▶ **What needs to be done**:
Every line of the records that holds the word "computer" should be copied.

▶ **Records to use**:
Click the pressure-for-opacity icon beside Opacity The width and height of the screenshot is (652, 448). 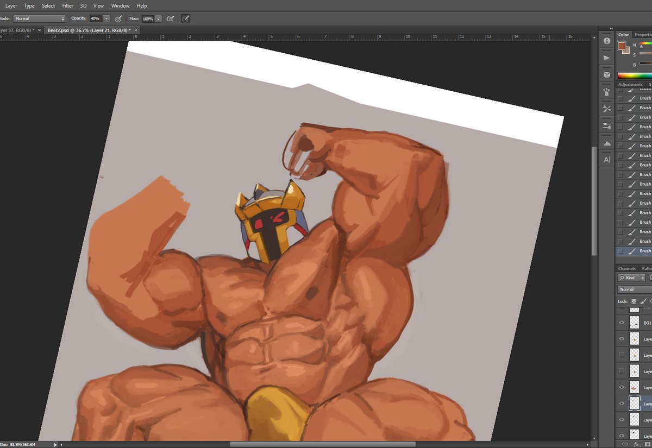[x=118, y=18]
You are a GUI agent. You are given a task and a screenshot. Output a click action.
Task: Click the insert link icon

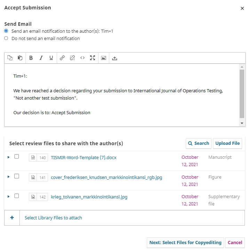[62, 58]
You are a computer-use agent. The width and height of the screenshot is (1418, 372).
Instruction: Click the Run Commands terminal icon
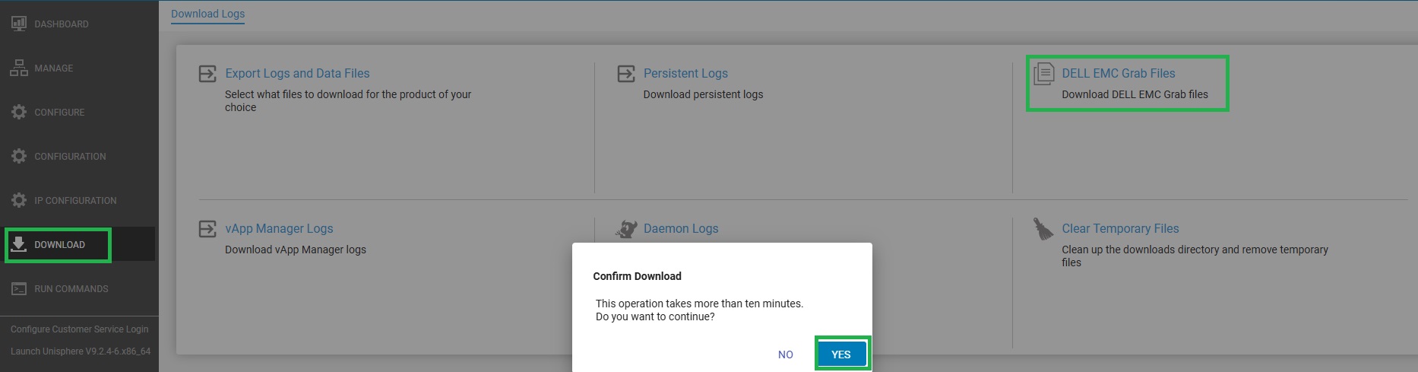point(19,289)
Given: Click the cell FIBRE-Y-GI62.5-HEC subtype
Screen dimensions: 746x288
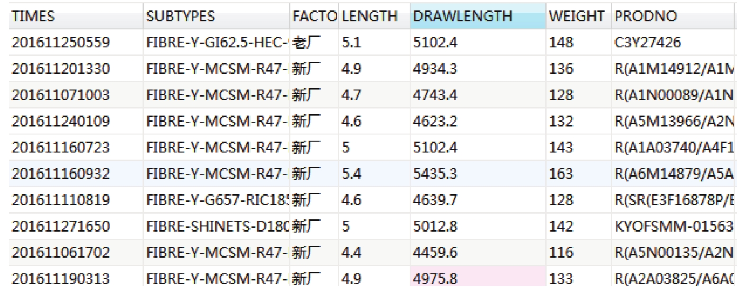Looking at the screenshot, I should (216, 43).
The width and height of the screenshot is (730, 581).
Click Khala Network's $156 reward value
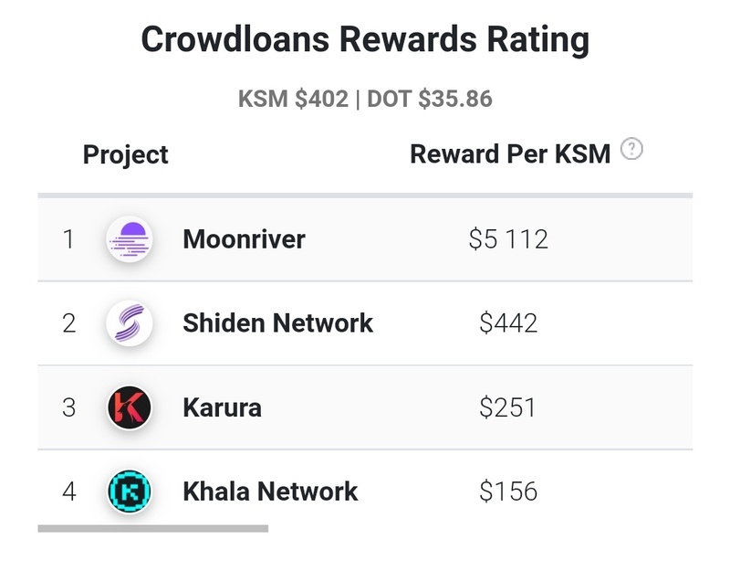[x=508, y=491]
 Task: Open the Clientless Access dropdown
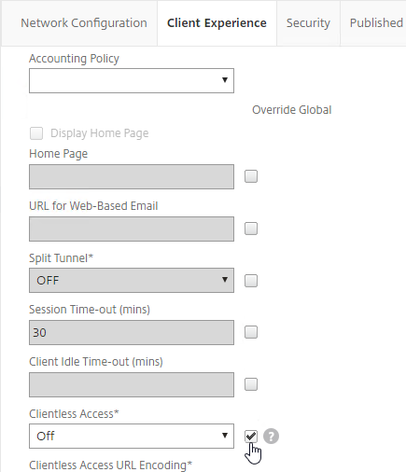132,436
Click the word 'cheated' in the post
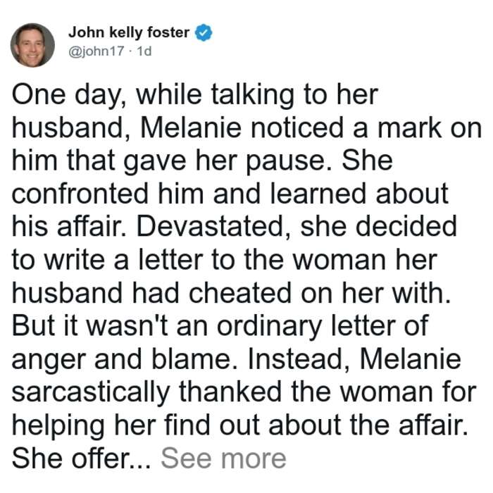This screenshot has width=493, height=493. (240, 293)
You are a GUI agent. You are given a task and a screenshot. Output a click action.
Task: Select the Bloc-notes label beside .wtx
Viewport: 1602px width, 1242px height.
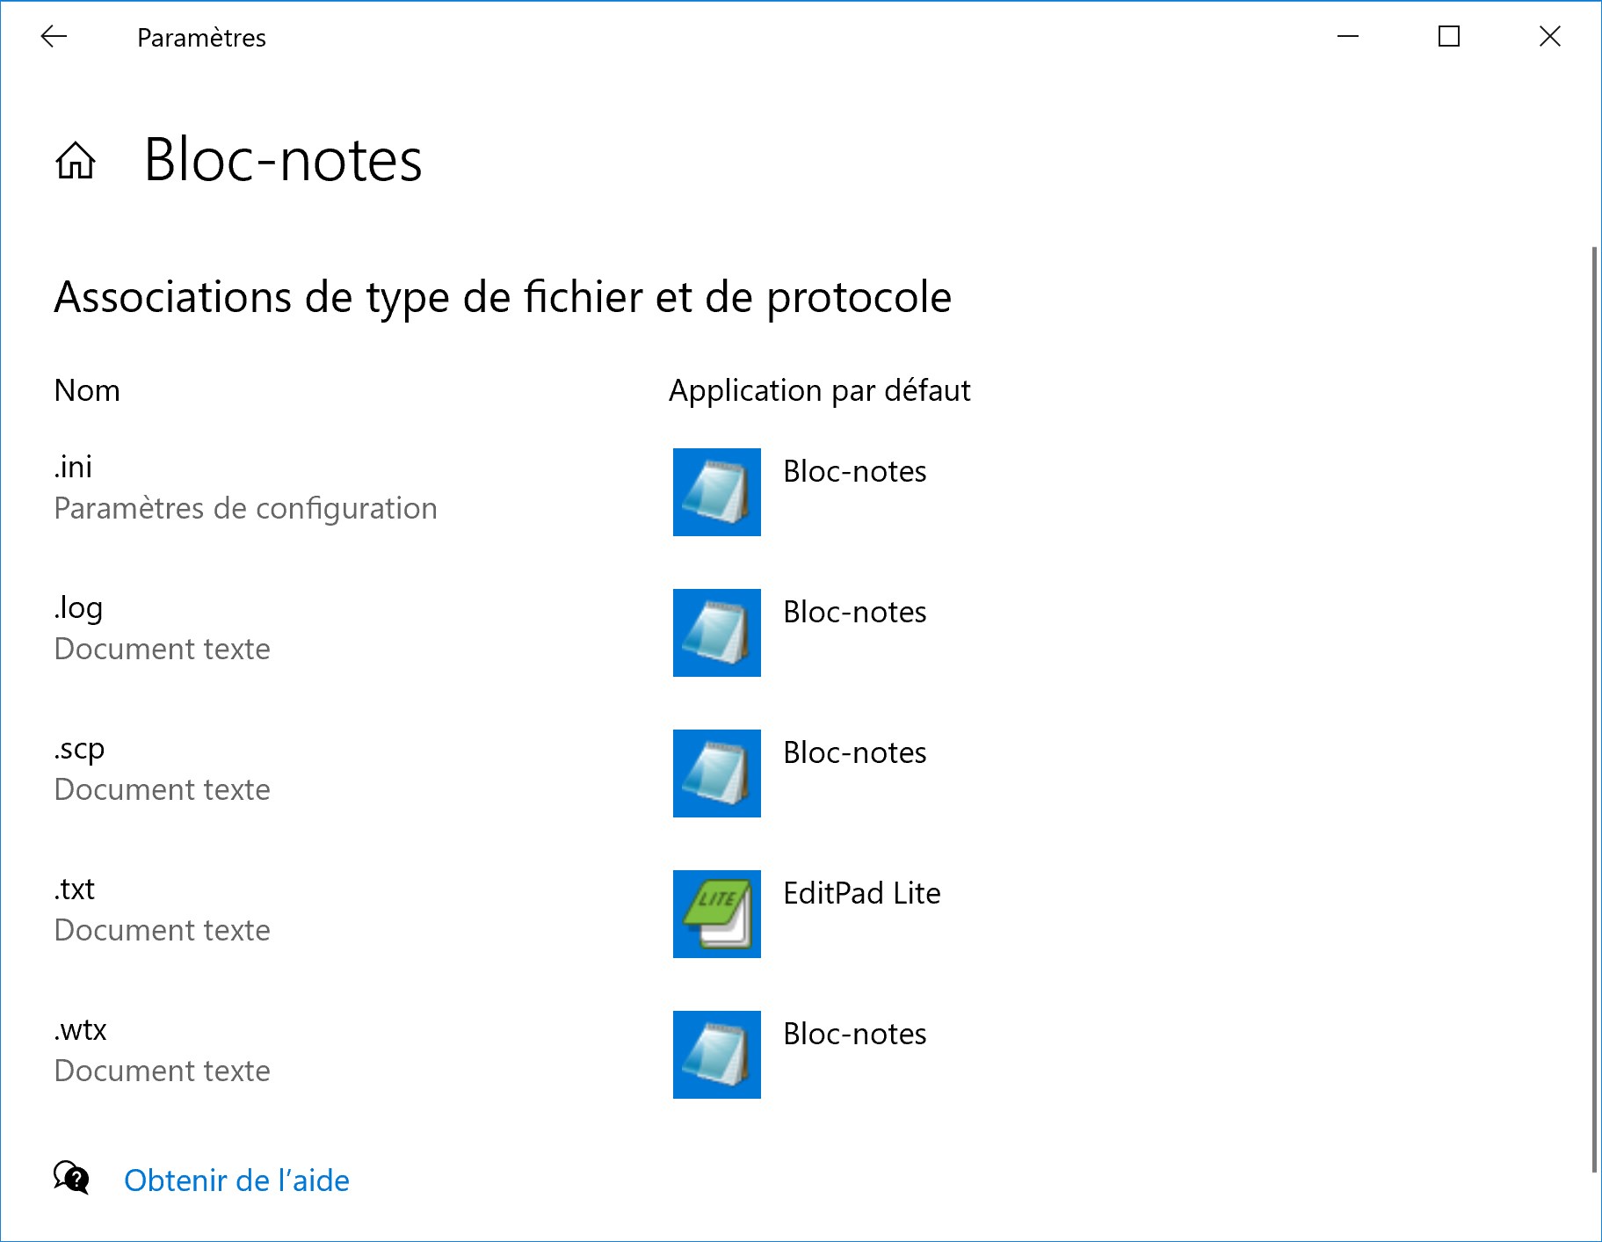click(854, 1034)
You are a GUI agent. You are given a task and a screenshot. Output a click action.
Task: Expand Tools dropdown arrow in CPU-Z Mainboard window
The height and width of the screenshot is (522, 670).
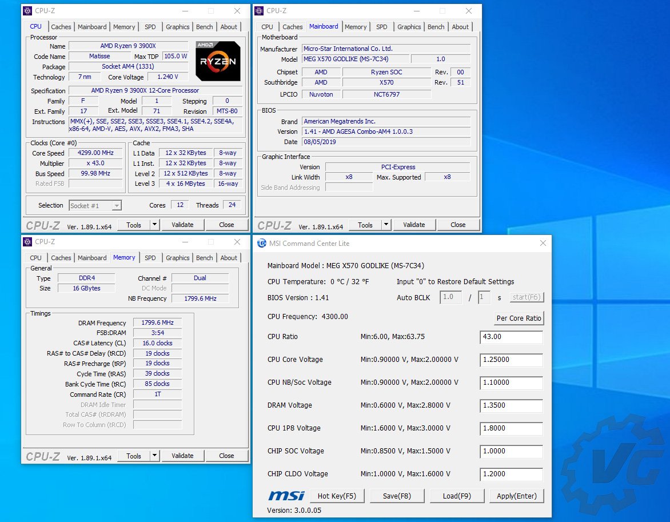click(x=386, y=225)
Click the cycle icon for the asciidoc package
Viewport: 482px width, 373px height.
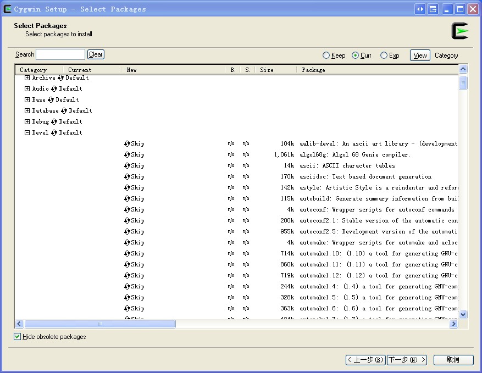[127, 176]
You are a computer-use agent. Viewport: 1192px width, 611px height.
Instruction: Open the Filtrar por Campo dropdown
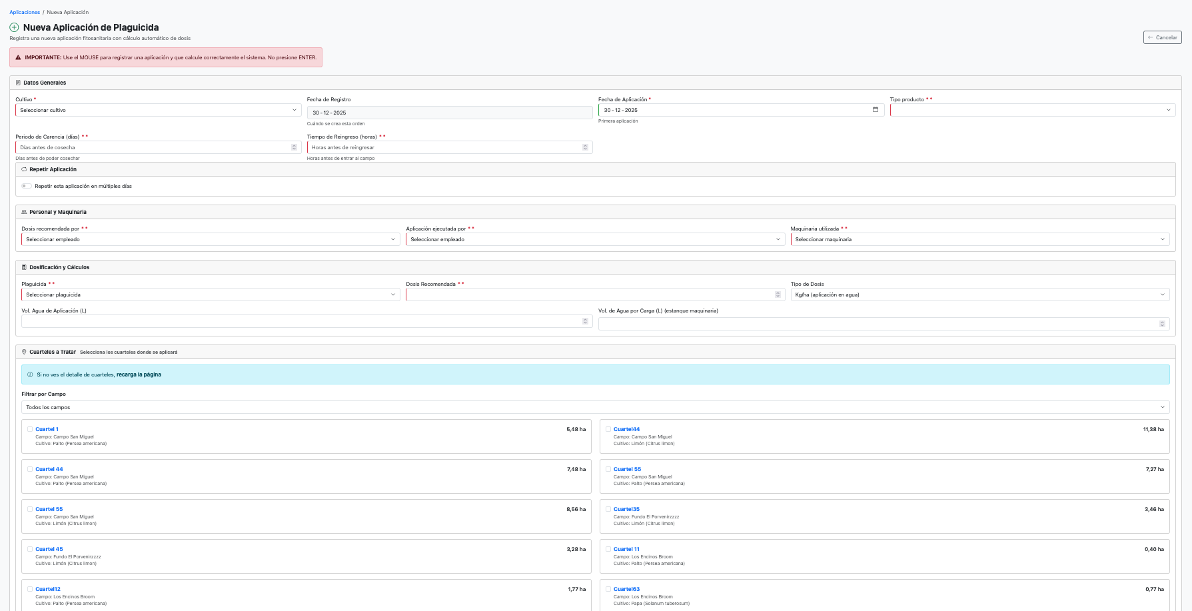(595, 407)
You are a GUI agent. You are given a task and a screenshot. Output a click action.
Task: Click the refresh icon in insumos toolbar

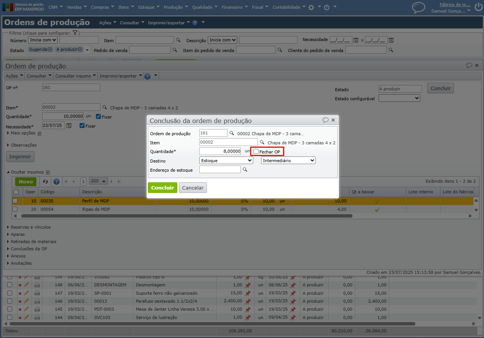[45, 182]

▶ **Response to the exercise**:
You are a computer-use agent. The width and height of the screenshot is (1418, 372).
You are a computer-use agent. Viewport: 1192px width, 611px height.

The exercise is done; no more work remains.